‘Jurassic World’ takes a big new bite out of the classic franchise
Starring Chris Pratt, Bryce Dallas Howard and Vincent D’Onofrio
Directed by Colin Trevarrow
The ingredients to a new dinosaur movie are a lot the ones for a new dinosaur: Bigger, louder and more teeth.
It’s been 22 years since director Steven Spielberg’s Jurassic Park, which broke new ground in computer-generated special effects and left audiences gasping for air with its romping, stomping tale of bio-engineered prehistoric creatures running amok. But after two sequels, the Jurassic franchise lost much of its roar—and its box-office bite. Audiences were no longer gaga for lifelike, big-screen dinosaurs.
In Jurassic World, the owners and operators of a sprawling new “living dinosaur” theme park, re-established after the downfall of the original facility, are faced with the same problem. “No one’s impressed by a dinosaur anymore,” says Claire (Bryce Dallas Howard), the corporate operations manager. Visitors are still coming—up to 20,000 a day—but teenagers barely look up from their smartphones at a stegosaurus, investors are clamoring for greater return on their dollars, and sponsors want something with more wow and pow.

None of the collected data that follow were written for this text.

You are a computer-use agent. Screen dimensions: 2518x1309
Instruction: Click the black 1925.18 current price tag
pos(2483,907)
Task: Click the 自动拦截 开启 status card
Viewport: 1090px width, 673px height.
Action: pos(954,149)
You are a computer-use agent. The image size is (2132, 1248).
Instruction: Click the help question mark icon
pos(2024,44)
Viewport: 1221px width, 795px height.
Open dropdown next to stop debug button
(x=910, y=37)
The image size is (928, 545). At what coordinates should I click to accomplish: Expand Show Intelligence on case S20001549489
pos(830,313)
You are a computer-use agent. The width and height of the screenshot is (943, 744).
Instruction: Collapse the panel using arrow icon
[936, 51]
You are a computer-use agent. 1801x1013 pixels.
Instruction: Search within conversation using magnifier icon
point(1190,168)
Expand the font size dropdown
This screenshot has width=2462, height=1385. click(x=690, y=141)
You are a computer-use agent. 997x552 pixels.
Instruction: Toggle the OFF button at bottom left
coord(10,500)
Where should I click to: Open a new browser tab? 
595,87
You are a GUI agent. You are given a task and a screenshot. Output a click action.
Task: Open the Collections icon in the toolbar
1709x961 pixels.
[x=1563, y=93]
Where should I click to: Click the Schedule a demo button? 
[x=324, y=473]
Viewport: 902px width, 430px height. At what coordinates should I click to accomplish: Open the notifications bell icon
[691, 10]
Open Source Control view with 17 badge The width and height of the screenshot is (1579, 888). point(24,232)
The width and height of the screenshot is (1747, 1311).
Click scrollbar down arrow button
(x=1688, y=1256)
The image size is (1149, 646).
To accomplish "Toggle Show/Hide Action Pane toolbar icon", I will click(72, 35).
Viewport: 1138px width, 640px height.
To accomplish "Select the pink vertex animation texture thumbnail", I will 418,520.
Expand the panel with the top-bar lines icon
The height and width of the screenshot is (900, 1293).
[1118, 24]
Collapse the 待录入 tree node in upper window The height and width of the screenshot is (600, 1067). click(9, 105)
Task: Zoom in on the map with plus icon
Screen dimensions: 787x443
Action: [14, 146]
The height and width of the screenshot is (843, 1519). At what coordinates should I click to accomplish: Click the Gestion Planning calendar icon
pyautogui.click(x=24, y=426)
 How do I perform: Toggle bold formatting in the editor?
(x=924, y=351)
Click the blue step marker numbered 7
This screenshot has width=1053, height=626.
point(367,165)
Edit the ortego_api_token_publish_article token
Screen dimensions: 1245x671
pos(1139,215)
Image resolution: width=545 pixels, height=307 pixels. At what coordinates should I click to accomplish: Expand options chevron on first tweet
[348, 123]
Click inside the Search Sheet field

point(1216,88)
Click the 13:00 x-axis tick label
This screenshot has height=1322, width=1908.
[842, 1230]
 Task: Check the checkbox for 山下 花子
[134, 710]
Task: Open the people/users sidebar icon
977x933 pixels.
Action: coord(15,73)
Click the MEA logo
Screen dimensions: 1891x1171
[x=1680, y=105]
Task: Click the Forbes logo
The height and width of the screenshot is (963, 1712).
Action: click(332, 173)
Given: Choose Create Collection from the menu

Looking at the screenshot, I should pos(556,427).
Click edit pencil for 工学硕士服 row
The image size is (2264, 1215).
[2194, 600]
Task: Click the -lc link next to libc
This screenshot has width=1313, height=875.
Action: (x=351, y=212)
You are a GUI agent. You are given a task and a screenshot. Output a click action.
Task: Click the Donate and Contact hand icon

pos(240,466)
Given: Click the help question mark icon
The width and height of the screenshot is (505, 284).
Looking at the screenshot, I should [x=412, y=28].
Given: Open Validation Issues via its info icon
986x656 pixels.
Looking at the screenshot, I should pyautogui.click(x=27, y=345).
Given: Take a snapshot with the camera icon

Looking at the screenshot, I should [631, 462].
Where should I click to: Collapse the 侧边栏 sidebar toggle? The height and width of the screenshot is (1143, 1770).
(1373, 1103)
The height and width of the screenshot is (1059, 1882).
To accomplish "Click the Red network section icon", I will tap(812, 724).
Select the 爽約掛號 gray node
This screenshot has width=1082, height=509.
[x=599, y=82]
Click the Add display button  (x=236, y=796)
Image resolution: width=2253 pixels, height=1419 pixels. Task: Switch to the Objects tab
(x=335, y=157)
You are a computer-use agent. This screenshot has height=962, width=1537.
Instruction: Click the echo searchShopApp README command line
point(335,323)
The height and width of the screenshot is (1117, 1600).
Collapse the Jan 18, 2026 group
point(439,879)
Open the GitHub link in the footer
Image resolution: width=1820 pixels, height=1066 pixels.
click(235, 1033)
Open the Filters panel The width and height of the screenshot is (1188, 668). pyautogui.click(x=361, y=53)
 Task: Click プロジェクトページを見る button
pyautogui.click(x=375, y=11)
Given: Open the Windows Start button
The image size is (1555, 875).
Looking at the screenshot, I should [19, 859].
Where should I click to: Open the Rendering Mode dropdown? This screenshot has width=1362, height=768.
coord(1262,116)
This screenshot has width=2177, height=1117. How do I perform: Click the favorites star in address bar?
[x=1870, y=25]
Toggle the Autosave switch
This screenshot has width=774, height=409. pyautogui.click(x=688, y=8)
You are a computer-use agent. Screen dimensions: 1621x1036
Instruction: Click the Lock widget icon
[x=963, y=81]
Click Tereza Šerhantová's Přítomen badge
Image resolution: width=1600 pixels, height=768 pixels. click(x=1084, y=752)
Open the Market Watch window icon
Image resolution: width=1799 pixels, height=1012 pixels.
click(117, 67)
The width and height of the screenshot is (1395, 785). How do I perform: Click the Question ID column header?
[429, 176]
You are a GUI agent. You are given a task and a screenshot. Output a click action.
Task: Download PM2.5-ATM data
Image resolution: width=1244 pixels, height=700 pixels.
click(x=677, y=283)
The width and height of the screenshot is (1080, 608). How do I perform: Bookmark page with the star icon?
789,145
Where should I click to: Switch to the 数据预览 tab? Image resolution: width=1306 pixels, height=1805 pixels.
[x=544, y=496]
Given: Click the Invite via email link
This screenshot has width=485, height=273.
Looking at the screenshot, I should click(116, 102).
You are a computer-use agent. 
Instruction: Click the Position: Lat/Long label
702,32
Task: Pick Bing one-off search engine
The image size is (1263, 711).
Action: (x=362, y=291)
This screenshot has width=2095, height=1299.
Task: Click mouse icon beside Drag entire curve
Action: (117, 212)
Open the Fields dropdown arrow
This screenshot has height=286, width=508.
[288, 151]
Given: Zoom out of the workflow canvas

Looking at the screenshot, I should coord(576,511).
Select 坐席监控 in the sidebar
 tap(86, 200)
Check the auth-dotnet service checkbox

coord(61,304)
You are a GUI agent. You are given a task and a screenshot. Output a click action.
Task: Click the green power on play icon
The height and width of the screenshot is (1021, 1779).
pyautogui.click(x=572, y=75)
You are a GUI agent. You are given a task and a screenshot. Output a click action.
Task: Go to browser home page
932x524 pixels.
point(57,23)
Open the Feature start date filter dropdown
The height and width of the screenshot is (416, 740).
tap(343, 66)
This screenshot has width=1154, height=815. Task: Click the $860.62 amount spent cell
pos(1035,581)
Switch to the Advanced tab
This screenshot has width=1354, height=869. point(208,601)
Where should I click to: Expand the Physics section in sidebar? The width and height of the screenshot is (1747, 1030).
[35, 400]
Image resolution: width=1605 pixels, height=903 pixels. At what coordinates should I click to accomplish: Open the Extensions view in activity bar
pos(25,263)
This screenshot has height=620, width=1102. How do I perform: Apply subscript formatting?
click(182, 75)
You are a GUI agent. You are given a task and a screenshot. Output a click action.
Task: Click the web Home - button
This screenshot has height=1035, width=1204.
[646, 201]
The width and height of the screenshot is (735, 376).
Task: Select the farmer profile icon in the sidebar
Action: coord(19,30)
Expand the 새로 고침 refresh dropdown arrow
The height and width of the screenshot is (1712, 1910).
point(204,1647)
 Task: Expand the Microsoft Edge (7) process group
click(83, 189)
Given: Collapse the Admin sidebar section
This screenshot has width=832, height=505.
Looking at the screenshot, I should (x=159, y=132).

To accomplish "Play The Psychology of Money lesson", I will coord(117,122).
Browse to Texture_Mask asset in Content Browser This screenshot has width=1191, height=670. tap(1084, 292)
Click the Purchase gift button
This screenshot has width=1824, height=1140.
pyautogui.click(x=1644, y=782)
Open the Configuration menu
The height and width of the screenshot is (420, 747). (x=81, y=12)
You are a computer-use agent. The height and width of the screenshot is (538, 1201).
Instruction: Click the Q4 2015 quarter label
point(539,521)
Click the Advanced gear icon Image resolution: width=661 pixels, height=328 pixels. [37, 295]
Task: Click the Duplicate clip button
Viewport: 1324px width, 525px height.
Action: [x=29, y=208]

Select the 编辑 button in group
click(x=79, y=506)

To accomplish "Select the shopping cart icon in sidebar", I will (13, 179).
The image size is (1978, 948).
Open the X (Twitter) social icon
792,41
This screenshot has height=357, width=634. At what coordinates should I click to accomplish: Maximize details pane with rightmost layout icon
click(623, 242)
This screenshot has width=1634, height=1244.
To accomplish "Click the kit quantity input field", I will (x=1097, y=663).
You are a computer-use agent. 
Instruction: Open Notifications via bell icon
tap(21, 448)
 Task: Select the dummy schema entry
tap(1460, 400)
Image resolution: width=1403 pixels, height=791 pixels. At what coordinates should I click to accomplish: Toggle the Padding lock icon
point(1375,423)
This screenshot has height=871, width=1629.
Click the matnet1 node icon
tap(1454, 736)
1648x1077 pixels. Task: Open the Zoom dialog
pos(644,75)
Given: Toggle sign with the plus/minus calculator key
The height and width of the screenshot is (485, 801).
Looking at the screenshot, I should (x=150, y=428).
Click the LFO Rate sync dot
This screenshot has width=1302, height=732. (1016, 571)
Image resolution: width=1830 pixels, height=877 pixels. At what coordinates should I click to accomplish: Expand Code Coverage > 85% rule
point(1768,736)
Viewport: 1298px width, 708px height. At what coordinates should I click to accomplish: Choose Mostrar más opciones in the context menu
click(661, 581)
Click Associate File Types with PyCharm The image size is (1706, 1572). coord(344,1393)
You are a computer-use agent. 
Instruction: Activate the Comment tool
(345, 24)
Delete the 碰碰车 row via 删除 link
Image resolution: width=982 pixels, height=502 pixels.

What to do? Create a bigger, badder dinosaur. Meet Indominus Rex, cooked up in Jurassic World’s lab from a monstrous mixture of dino-DNA super-traits. It’s nastier, angrier and more nightmare-inducing than any other creature, even the park’s venerable T. Rex.
Steven Spielberg is executive producer this time around, but newcomer director Colin Trevarrow loads his film with clever and nostalgic throwbacks to him and his craft, from specific camera shots to an original Jurassic Park t-shirt (one character’s EBay find) and a holographic depiction of a dinosaur that had a memorable small role back in 1993. When several characters come across a decrepit building that was once part of the old park, it looks like they’re strolling through the franchise’s long-abandoned prop room.
As Owen, a dinosaur trainer working with a group of wily, dangerous raptors, Chris Pratt is quick with a quip—even when faced with serious, life-and-death situations. Vincent D’Onofrio plays a contractor who wants to use the raptors for military purposes. “These guys’ll run straight into the enemy’s teeth and eat them, belt buckle and all,” he says.
To further stir the perfect storm, two young brothers (Ty Simpkins and Nick Robinson) are visiting the park, sent by their parents for a weekend-adventure getaway. Guess who gets way more adventure than they ever dreamed?
The movie’s underlying theme of modern man’s hubristic drive to control—and commercialize—nature’s ancient, primal power never gets in the way of its full-throttle fun and its cavalcade of chills, thrills, stupendous state-of-the-art special effects and even outright grins and giddy giggles. Jurassic World isn’t quite the revelation that its granddaddy was, some two decades ago. But for pure summer popcorn wow-and-pow dollars, you certainly won’t find much anything bigger, louder or with more teeth.